One way the insurance industry can do that, according to Schaffer, is by promoting evidence-based medicine and using claims data to challenge the workers’ compensation status quo.
“We can use scientific and evidence-based data to challenge workers’ compensation doctors if their treatment is not performing as well as their peers and colleagues in the wider healthcare industry,” Schaffer said. “It’s important to highlight that. If doctors are only treating workers’ compensation claimants, they might not see or feel the differences that have emerged [versus claims in the non-occupational environment]. We can provide that information and challenge that delta not only with medical opinion but also with stats based off our claims data.”
Education lies at the heart of this problem, and again, the insurance industry has an important role to play in that. Insurers can help to educate the medical community about the delta, why it’s occurring, and what practical steps they can take to mitigate the issue.
“I think there are some systematic things like the way states reimburse claims that incense all the wrong things,” Schaffer commented. “Moving forwards, are states going to reimburse on a guideline basis or are they going to reimburse on an outcomes basis? Certainly at Charles Taylor TPA, we want doctors to make more money by getting people back to work quicker rather than making more money by keeping them out of work for longer.”

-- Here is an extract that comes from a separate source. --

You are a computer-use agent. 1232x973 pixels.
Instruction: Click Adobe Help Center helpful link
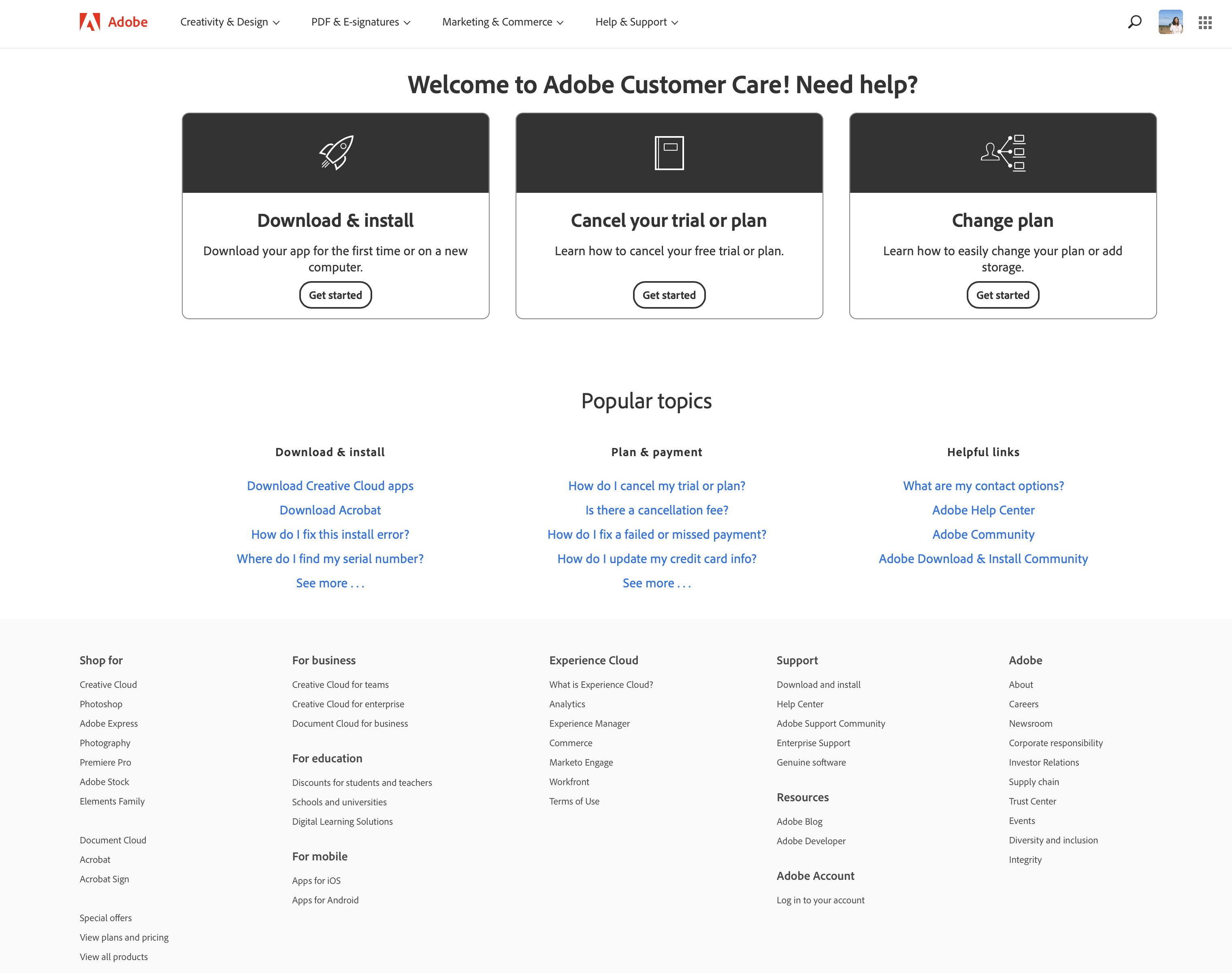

Another issue at play is what’s known as secondary gain, which is a physiological motivation for injured employees reporting symptoms or complaints or pain. In the workers’ compensation environment, injured workers don’t always have much incentive to recover and get back to work as quickly as possible. That’s a dynamic that’s driving up costs in workers’ compensation and is something that can only be beaten with the help of medical professionals who are delivering evidence-based care, according to Schaffer.
“It’s not only about educating doctors. It’s also about educating the workers’ compensation commissions and the courts about the benefits of evidence-based medicine,” he added. “At Charles Taylor TPA, we’re trying to embed data into our operations in a number of different ways, whether it’s using official disability guidelines as part of the adjusting process, whether it’s triaging claims to nurses more effectively, or whether it’s developing the data that we have so we can present doctors with counter views.
“This is an emerging trend in the workers’ compensation industry that I think will continue for the next several years. Insurers have so much data at their fingertips, so instead of having competing medical opinions by qualified experts, now we can advance a position that is not only backed by a qualified expert but also by the quantum of statistics from the medical community. That can be very powerful and effective when utilized properly.”